The obsession didn’t stop with me. My brothers begged my mother for Digiorno pizzas when we were at the grocery store just to get eggs and almond milk, quoting the ‘Digiorno or Delivery!’ slogan as she shot down their wishes. I tried to sneak boxes of Reese’s Puff cereal and frozen french toast sticks into the cart when my dad had already made a prosciutto frittata for the morning. Jake tried frozen egg rolls at someone’s house, Jack had pizza bagels and smiley fries at a birthday party. My cousins always had stale cheez-its and boxes of pops cereal in their pantry and Jake beelined for their kitchen everytime we stopped by their house.

Think of it on the other end. For show and tell in elementary school my dad came in and brought little cups of fregola with fresh jersey tomato sauce, sprinkled with parmigano reggiano and tiny chocolate dipped cannolis. Every kid at Viola L. Sickles school heard that Eli Rallo’s dad brought in an Italian feast and were all rubbernecking on the other end of the closed door of Mrs. Angelino’s 2nd grade classroom. Staying over for dinner at my house meant a trip to one of two restaurants, it meant gelato and warm homemade rolls with Partanna Olive Oil when most kids only knew butter and Breyer’s. I felt that my blessings were stark differences between me and my adolescent peers, and I wondered what life would be like if dad worked a 9-5 and didn’t come home smelling of red wine, rosemary bread and olive oil.

After growing old enough to look back on the places my dad calls work as though they are seconds homes — a childhood without them is one I never wish to know.

For eighteen years I took everything my family taught me about food and ingredients and culture for granted, willing to forfeit my Italian roots for a toaster strudel and a glass of chocolate milk at any time. I longed for the 6:30 PM sit down family dinner — the epicenter of American culture, the epitome of American family life. I was so caught up in the idea of the crappy taco Tuesdays and delivery pizza Fridays that all my friends had, that I took for granted how lucky I am that good food is the backbone of my existence.

Once I was headed to Michigan, I was met with the realization that home, my home, and its foundation of real food, culture and fresh ingredients is a special idiosyncrasy, and makes me who I am.  There is no casserole or frozen pizza that comes near pizza made by someone with the last name Rallo. The way you can taste the passion nestled between melted mozzarella di bufala and tangy tomato sauce — all asleep in a dream-like state on a chewy pillow of pizza dough, made from my dad’s hands and heart, is something that means coming home. It took being surrounded by dining hall food and fast food and eating snacks for dinner because there aren’t enough hours in a day to realize that I should’ve stopped to smell the roses, or the fresh basil adorned on a white hot crackling pizza, when I still had the chance.

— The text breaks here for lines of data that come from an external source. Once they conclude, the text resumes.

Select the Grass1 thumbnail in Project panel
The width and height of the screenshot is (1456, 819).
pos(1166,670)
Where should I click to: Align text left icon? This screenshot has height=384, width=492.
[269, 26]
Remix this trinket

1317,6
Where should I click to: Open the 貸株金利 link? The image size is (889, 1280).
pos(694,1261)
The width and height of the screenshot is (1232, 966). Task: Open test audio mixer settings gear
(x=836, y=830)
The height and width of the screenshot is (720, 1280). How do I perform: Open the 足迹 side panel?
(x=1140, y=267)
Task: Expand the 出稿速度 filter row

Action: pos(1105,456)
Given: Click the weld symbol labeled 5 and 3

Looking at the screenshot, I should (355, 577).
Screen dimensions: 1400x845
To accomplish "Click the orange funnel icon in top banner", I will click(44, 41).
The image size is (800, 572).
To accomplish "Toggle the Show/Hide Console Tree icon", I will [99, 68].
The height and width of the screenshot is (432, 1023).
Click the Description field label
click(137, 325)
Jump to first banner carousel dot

I am lucky to have traditions, to have culture and a foundation of love and support through pizza and pasta and wine. These traditions may not be typical or standard, but they’re the very scripture my family lives and breathes by. For me, coming home means Sunday dinners, meals we cook without recipes, l’ingrediente primo, the way my grandfather taught my father to make meatballs — with chunks of crusted bread as a secret ingredient, and the palate of a pint sized Italian grandmother, (who is also organic). I’d never call my mother, or text her rather, to tell her I’m not coming home for dinner when I do get the chance to be back home in New Jersey. Currently, I’m surrounded by a lot of frozen food, and a lot of cooking that makes me long for my childhood kitchen table’s inviting glow. So when I do get the chance to be back with the people I love, I always make sure I’m sharing the table with them. I thank the places I’ve been for making me realize how remarkable a Rallo dinnertime is, no matter how atypical; but more importantly, how wonderful the people I share it with are. I am lucky that my father taught me that no matter what we eat not just to nourish, but to share, celebrate and love.

Where am I headed on August 6th, when my current adventure wraps up? Not to the frozen section of the grocery store, or for microwave quesadillas.

It’s an easy answer: I’m headed toward l’ingrediente primo, I’m headed home.